Potato dextrose agar media is primarily exercised for the growth and isolation of different yeasts and moulds. It can be practised as both liquid broth and solid culture media. PDA media functions as an ordinary growth medium for the yeasts and moulds, but it can be made selective by the addition of selective agents like tartaric acid, chloramphenicol etc.
PDA media comprises potato infusion and dextrose sugar that gives a nutrient base and the carbohydrate source, respectively for the fungal growth.
Content: Potato Dextrose Agar
Principle of Potato Dextrose Agar Media
Potato dextrose agar media principally works as the ordinary or selective medium, which determines the growth or presence of different yeasts and fungi from the different samples that are important for the sanitary purpose, especially for the food products.
It can be supplemented with selective agents like acids and antibiotics (chloramphenicol, tartaric acid and chlortetracycline) that restricts the bacterial growth that may interfere with the fungal growth. Potato dextrose agar media is clinically significant for the culturing, isolation and maintenance of fungi (like yeasts and moulds).
In dehydrated form: The potato dextrose broth appears as a homogenous solution and light amber in colour.
The ingredients of the Potato dextrose agar media in 1 L of distilled water, are as follows:
- Potato: 200 g
- Dextrose: 20 g
- Agar: 20 g
Besides, Potato Dextrose Agar is sometimes supplemented with some selective agents, which quantity for the 1 L of deionized water are as follows:
- Chlortetracycline: 40.0 mg
- Chloramphenicol: 25.0 mg
- Tartaric acid: 1.4 g
Role of media components
The potato infused in PDA medium supplies the nutrient base for the development of yeasts and moulds. Dextrose is a fermentable carbohydrate that supplies a sole C-source to promote fungal growth. Agar acts as a solidifying agent of the media. The selective antibiotics and organic acids can be added to inhibit bacterial growth.
TA (Tartaric acid) added in the PDA medium to enumerate the presence of microbes in food and dairy products. Sometimes, antibiotic like chlortetracycline is added as a selective agent that enumerate the microbial population from cosmetics. Chloramphenicol is also an antibiotic that is commonly used to cultivate fungi from the mixed samples.

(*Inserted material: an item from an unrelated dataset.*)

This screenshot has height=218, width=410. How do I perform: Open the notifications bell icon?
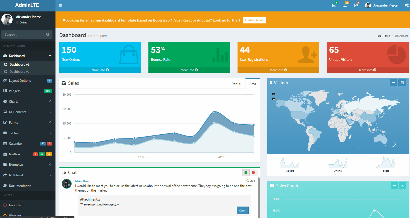tap(345, 5)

Preparation of Potato Dextrose Agar Media
The preparation of potato dextrose agar media follows the given protocol:
To infuse 200 grams of potato in the PDA media, we need to follow the following steps:
- First, wash the potatoes, and followed by peeling and weighing, cut the potatoes into small pieces.
- Then, cook the chopped potatoes in 500 ml of distilled water for 20 minutes in a pressure cooker.
- Collect the potato extract into the conical flask through a muslin cloth or net filter.
Melting of solid agar
- After this step, 20 grams of agar is added into the pressure cooker along with 500 ml of distilled water for about 30 minutes.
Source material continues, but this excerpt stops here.